Get Off of My Cloud: McAfee Releases Data Security Predictions for 2017
Nowadays, it's more than just your computer that is susceptible to hacking. In this age of the Internet of Things (IoT), pretty much anything connected to the cloud is at risk: smartphones, televisions, baby monitors, home security systems, even (gasp!) printers. (Remember when swastikas started shooting out of college printers back in March?)
Although these connected products are incredibly beneficial, innovation does not come without a cost.
A new report on cyber threats by McAfee Labs highlights what some of those risks might be to IoT and cloud security. The report makes 21 predictions regarding IoT security threats, legal actions and vendor responses in the next four years.
Unfortunately, but not surprisingly, the report cites predictions of greater interest in attacking the cloud in 2017, and IoT devices will be used as gateways to data and intellectual property theft. As more people put their trust in the cloud, more sensitive data passes through it; but a lot of IoT devices on the market today have little to no security.
However, the report also forecasts a collaboration among the cyber security industry to harden products against digital threats. We expect print manufacturers and data management companies will be part of this discussion.
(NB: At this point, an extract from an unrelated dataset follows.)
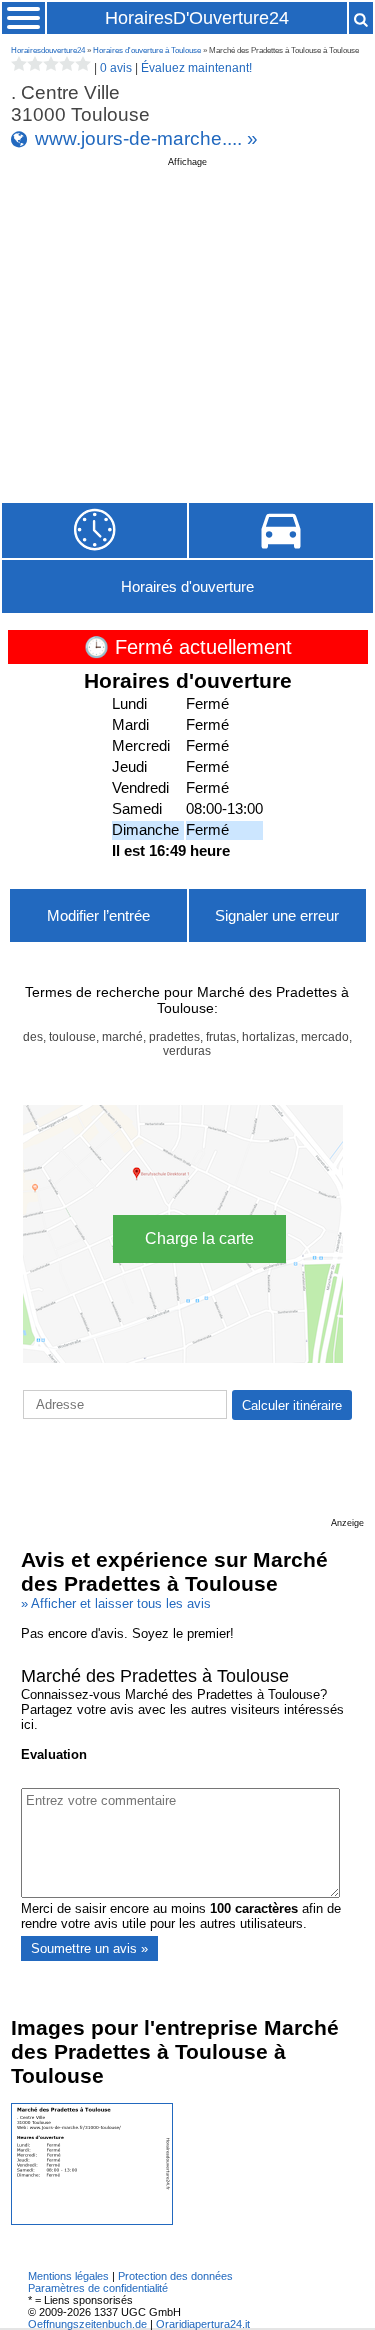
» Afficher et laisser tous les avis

As Intel Security’s McAfee Labs VP Vincent Weafer notes in a press release,
To overcome the designs of our adversaries, we need to go beyond understanding the threat landscape to changing the defender-attacker dynamics in six key areas: information asymmetry, making attacks more expensive, improving visibility, better identifying exploitation of legitimacy, improving protection for decentralized data, and detecting and protecting in agentless environments.
That goes for print professionals too. In an October 2016 article on PIworld.com, we discussed how cloud-based solutions are gaining traction in the printing industry and the risks associated with this trend:
There are legitimate concerns in placing your information, and ostensibly, that of your client, into a third-party provider’s hands. After all, you are accountable (and legally on the hook) for your customer’s information.
The fears and threat of hacking are always a possibility — perhaps now more than ever — so investing in data protection should be top priority for printing companies everywhere.